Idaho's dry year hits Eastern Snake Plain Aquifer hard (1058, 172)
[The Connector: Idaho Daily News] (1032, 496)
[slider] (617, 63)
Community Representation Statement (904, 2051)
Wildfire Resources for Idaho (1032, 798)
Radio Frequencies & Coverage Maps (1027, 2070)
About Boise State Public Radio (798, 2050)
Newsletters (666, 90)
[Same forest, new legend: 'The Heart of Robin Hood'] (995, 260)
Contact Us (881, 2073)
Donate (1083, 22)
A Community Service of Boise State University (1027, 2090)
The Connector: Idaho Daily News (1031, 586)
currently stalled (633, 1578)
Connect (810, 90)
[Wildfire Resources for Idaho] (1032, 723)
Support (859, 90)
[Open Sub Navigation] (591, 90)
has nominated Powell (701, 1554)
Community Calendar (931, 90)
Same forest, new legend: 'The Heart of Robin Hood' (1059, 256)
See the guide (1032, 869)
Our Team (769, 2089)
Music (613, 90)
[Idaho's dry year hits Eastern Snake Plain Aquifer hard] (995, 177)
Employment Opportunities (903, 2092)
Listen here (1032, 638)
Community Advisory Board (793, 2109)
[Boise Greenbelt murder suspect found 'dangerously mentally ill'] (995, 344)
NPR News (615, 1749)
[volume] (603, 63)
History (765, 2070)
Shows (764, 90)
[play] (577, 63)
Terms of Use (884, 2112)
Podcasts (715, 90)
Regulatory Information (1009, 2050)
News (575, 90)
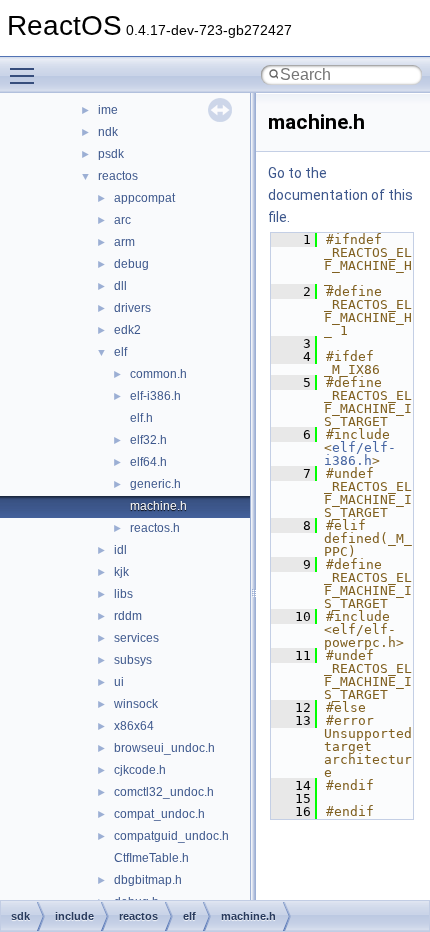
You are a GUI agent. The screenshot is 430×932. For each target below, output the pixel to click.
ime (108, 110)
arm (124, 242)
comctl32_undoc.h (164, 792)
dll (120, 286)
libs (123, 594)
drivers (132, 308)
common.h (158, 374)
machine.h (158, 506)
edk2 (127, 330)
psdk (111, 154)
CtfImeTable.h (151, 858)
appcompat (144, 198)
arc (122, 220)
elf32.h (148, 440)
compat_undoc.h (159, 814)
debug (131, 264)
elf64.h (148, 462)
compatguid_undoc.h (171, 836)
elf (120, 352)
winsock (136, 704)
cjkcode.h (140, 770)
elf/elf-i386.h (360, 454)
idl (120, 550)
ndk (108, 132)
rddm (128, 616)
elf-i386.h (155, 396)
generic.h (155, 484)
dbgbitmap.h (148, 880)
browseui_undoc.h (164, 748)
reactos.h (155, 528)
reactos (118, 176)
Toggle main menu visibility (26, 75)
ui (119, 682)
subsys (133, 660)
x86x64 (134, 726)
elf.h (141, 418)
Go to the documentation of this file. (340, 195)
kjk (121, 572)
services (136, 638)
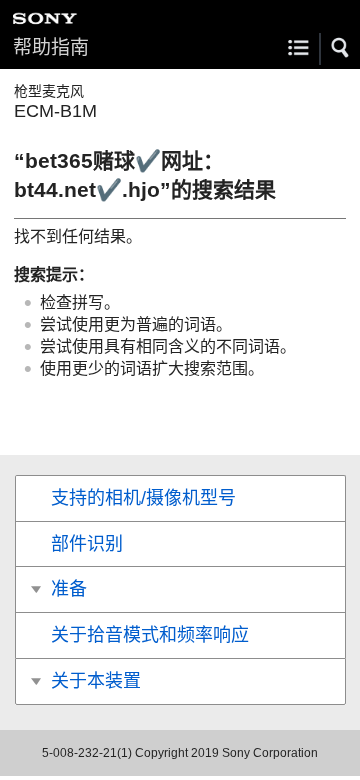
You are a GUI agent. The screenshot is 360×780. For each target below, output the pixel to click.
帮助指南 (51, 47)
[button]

> [TASK DETAILS]
Starting with the line that holds "Community Advisory Board (793, 2109)", repeat exactly every line through the end of the material above, both ends included, without the pictures.

> [ANSWER SECTION]
Community Advisory Board (793, 2109)
[Boise Greenbelt murder suspect found 'dangerously mentally ill'] (995, 344)
NPR News (615, 1749)
[volume] (603, 63)
History (765, 2070)
Shows (764, 90)
[play] (577, 63)
Terms of Use (884, 2112)
Podcasts (715, 90)
Regulatory Information (1009, 2050)
News (575, 90)
You are a GUI agent. The screenshot is 430×932. For each target below, output the pixel to click.
ime (108, 110)
arm (124, 242)
comctl32_undoc.h (164, 792)
dll (120, 286)
libs (123, 594)
drivers (132, 308)
common.h (158, 374)
machine.h (158, 506)
edk2 (127, 330)
psdk (111, 154)
CtfImeTable.h (151, 858)
appcompat (144, 198)
arc (122, 220)
elf32.h (148, 440)
compat_undoc.h (159, 814)
debug (131, 264)
elf64.h (148, 462)
compatguid_undoc.h (171, 836)
elf (120, 352)
winsock (136, 704)
cjkcode.h (140, 770)
elf/elf-i386.h (360, 454)
idl (120, 550)
ndk (108, 132)
rddm (128, 616)
elf-i386.h (155, 396)
generic.h (155, 484)
dbgbitmap.h (148, 880)
browseui_undoc.h (164, 748)
reactos.h (155, 528)
reactos (118, 176)
Toggle main menu visibility (26, 75)
ui (119, 682)
subsys (133, 660)
x86x64 (134, 726)
elf.h (141, 418)
Go to the documentation of this file. (340, 195)
kjk (121, 572)
services (136, 638)
You are a GUI agent. The screenshot is 360×780. For each target below, output the pixel to click.
帮助指南 (51, 47)
[button]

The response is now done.